Fuji Mountain

After our camping trip with Dawn and Brad they headed home through Bend on Sunday, and Greg and I headed home via Oakridge so we could hike up Fuji Mountain. As the crow flies it wasn’t far from our hike the day before up The Twins, but as the car drives we almost did a big long loop. (There are two approaches to Fuji Mountain. You can start from Gold Lake for an 11+ mile round-trip hike, or you can tackle most of the mileage by car on Road 5883 for a short 3-mile round-trip hike to the summit, which is what we did.)

The trail started out in a tiny meadow before entering the trees:

We passed through several patches of lupine that were past their peak:

The rest of the hike is through the forest, but in no time at all we were up on the summit of the mountain. Here is the view looking north out over Waldo Lake and all the Cascade peaks beyond:

Mt. Hood, Mt. Jefferson, and Mt. Washington:

The Three Sisters:

Looking south to Diamond Peak:

A slightly better view of Diamond Peak can be had back on the trail just before before reaching the summit:

The view to the southwest is partially obscured by trees:

Looking east at Maiden Peak (on the left) and Gold Lake:

We could see The Twins, where we hiked the day before, and beyond it we could see a wildfire. It wasn’t close enough to affect us but we knew how very dry the forest was and that any new fire was bad news. We later found out it was the Brown’s Creek Fire near Wickiup Reservoir. There had been no thunderstorms the night before, so we knew it had to be human-caused:

Fuji Mountain has two viewpoints.
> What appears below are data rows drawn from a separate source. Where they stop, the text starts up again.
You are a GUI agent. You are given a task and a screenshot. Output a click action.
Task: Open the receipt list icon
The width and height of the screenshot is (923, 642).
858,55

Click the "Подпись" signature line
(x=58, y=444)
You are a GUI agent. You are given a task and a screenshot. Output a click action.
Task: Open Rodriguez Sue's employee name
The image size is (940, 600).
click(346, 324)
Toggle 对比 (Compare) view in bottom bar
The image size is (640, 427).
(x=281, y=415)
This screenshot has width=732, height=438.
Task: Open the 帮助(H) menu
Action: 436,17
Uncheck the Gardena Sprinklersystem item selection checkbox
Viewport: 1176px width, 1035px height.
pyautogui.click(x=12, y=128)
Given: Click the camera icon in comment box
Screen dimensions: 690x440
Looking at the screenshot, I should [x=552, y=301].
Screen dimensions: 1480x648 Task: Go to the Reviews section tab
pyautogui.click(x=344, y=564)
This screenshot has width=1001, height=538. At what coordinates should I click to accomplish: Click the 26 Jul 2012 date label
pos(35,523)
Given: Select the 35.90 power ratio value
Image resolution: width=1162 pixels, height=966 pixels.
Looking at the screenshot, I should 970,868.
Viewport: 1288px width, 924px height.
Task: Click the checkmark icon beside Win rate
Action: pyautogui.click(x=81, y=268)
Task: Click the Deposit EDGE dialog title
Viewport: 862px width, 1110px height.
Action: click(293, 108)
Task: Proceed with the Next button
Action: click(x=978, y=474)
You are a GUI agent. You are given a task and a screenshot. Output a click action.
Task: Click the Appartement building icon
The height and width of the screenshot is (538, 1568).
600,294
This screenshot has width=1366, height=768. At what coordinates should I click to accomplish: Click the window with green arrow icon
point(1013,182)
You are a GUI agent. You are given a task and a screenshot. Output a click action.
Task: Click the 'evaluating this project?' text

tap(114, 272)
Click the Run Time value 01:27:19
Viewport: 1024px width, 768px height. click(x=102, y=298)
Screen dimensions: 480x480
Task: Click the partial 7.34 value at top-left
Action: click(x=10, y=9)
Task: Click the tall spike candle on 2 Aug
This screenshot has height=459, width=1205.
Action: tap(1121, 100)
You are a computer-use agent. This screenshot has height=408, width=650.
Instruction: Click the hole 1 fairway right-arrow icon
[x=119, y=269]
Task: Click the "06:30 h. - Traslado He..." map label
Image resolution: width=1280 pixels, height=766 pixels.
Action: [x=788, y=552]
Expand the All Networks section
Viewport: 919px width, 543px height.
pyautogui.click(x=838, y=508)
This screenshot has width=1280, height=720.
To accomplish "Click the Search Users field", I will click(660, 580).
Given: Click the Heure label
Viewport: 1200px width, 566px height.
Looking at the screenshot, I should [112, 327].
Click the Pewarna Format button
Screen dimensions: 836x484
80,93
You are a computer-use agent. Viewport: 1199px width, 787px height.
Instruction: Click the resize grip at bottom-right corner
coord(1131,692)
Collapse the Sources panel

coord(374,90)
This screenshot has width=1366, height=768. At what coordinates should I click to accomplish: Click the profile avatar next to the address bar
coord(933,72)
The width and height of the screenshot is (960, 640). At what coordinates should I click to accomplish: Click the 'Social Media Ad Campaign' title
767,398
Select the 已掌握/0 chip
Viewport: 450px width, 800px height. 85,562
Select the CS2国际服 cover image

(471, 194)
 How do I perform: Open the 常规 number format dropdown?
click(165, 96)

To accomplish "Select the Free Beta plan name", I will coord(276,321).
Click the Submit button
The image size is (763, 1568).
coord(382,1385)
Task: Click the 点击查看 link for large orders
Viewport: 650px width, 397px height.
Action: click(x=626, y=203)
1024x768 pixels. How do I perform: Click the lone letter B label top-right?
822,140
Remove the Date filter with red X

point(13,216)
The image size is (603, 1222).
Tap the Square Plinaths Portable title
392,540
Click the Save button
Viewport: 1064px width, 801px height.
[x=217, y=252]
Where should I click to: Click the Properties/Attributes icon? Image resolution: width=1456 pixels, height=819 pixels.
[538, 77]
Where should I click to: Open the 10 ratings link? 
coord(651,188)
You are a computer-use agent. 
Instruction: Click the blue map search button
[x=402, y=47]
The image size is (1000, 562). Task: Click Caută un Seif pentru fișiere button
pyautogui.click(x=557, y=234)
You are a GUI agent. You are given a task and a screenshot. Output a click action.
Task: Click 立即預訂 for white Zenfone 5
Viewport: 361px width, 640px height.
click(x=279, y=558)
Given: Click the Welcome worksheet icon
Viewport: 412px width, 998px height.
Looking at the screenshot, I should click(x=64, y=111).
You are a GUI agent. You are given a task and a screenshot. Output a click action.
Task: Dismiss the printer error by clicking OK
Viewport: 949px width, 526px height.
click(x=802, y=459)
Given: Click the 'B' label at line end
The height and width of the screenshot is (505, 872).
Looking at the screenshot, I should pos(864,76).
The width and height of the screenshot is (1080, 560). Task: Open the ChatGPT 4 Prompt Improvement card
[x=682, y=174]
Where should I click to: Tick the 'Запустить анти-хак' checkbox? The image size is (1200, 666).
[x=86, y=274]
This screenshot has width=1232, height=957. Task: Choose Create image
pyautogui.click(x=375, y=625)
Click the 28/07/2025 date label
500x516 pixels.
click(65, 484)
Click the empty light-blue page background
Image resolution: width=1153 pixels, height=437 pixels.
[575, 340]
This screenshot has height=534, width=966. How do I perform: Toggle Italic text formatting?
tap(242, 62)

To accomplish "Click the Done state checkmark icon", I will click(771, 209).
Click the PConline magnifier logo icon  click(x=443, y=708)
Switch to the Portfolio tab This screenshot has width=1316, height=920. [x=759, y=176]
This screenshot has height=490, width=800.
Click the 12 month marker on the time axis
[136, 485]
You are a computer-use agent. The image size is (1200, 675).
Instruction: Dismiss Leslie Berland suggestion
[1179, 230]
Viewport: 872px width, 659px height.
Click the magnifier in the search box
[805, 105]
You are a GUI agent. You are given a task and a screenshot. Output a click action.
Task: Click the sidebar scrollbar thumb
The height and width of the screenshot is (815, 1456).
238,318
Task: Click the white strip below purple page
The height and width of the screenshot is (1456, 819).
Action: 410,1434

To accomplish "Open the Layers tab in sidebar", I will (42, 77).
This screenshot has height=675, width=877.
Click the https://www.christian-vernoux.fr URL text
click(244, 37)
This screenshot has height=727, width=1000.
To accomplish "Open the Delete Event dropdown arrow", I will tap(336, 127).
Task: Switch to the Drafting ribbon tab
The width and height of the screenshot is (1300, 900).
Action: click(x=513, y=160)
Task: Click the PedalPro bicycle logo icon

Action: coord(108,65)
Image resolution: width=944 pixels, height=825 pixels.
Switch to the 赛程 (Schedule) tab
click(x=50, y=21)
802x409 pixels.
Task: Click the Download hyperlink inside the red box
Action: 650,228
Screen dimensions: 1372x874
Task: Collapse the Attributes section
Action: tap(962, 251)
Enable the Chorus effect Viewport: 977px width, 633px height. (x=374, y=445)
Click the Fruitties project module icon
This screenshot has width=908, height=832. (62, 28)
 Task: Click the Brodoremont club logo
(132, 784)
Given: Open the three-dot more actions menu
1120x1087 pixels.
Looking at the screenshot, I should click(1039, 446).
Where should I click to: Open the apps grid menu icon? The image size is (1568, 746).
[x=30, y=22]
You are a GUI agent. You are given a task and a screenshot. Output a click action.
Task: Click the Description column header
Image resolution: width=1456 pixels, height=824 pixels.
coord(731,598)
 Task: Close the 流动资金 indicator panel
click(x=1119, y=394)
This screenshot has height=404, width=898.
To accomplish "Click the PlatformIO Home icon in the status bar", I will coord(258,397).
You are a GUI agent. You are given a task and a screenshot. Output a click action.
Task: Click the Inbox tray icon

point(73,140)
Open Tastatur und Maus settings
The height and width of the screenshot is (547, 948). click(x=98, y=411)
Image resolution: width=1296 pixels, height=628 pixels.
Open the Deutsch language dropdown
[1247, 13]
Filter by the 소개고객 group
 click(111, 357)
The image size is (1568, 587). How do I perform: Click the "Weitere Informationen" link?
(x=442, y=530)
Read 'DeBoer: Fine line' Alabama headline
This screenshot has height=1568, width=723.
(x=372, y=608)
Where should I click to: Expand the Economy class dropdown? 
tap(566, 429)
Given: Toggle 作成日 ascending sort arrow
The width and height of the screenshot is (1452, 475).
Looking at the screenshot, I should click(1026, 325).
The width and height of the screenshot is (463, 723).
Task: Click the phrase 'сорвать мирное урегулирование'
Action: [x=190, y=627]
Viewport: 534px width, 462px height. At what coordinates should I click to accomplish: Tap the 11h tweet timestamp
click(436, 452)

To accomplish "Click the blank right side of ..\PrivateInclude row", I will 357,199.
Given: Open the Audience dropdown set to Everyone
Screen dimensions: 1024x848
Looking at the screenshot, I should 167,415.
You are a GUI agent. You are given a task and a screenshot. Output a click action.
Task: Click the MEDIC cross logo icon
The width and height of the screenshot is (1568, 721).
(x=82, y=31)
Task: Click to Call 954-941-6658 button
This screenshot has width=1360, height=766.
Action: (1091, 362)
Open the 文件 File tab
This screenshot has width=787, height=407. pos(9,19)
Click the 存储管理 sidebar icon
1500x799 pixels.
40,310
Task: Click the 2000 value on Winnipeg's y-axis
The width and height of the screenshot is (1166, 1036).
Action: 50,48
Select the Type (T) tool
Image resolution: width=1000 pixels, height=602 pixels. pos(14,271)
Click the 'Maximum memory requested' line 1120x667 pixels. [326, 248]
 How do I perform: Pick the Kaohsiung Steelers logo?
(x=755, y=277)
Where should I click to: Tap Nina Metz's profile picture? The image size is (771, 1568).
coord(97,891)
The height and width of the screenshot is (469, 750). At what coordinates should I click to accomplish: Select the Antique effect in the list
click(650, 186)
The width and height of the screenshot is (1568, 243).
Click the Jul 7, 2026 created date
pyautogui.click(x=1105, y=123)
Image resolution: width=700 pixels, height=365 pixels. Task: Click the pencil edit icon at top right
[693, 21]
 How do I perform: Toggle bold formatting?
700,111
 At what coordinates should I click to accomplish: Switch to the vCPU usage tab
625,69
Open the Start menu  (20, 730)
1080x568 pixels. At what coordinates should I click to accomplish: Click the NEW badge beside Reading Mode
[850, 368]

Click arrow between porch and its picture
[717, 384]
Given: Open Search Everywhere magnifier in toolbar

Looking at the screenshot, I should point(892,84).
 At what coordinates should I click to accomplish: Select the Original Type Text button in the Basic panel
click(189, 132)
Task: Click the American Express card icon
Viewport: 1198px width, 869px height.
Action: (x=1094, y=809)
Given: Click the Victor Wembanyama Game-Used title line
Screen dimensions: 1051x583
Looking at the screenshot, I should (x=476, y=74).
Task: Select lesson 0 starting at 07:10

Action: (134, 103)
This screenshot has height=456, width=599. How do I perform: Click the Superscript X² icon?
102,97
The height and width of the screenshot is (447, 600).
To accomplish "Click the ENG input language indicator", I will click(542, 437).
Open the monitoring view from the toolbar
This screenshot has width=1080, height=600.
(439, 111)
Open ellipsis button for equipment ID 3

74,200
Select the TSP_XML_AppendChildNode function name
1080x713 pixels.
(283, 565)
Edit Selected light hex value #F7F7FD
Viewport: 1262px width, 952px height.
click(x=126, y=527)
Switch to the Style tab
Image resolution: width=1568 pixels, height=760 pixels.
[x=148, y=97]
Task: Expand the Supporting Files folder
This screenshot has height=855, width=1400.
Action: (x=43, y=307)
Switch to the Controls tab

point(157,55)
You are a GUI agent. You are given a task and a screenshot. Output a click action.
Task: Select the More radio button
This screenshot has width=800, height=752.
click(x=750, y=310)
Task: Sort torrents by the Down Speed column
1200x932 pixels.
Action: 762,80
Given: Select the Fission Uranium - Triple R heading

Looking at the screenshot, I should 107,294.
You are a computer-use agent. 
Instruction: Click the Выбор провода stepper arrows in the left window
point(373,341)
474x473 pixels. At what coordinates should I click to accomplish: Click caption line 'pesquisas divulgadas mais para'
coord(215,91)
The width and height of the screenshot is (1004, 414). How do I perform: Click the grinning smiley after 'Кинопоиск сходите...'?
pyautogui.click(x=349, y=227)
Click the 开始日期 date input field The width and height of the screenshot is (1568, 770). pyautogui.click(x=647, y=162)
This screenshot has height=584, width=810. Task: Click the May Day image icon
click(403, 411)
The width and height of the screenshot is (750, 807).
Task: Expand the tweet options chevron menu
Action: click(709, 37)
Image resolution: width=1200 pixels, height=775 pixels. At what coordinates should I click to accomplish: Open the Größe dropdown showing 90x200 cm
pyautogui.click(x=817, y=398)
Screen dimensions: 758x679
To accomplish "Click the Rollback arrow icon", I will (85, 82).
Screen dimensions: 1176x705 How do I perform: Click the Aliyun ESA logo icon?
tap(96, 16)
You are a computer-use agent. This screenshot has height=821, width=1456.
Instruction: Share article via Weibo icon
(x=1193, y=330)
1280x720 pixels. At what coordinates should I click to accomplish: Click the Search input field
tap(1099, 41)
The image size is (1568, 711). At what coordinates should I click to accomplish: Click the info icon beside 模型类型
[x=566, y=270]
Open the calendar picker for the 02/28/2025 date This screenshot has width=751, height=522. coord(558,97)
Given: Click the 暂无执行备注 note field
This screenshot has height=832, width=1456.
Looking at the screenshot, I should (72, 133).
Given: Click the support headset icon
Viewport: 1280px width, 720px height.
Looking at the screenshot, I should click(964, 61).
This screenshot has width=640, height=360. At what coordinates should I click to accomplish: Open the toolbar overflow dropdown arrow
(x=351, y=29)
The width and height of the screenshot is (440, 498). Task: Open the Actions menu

There’s the second one as seen from the summit:

Looking back at the summit from the other viewpoint:

Looking west at Bunchgrass Ridge (on the left) and part of Koch Mountain (on the right). There is a 25-mile-long mountain bike trail that goes along Bunchgrass Ridge. We were intrigued by the look of the meadows up there and want to come back and explore. A little right of center here you can see a tiny lake. It’s not identified on the topo map, but on my Oakridge trail map it’s called Deer Camp Lake. No trails go there:

Looking north out over the Waldo Lake Wilderness. Somewhere out there out of view are two lakes named Bingo Lake and Bongo Lake:

Zoomed-in on the tiny unnamed lake in the previous photo:

We could have sat here admiring that view all day long:

There was once a lookout here. The first one was built in 1925 and the second one was built in 1959:

Now the summit is just a nice flat place to hang out on a beautiful summer day.

With a very long drive home to Portland ahead of us we finally tore ourselves away and started heading back down. I highly recommend this hike. The route we took wasn’t hard, so if you want a challenge you can take the longer route. It’s definitely worth it either way. We encountered plenty of mosquitoes on this hike. Bug spray and headnets were essential, although I didn’t have my headnet on for part of the time and now I have about a dozen bites on my forehead and neck.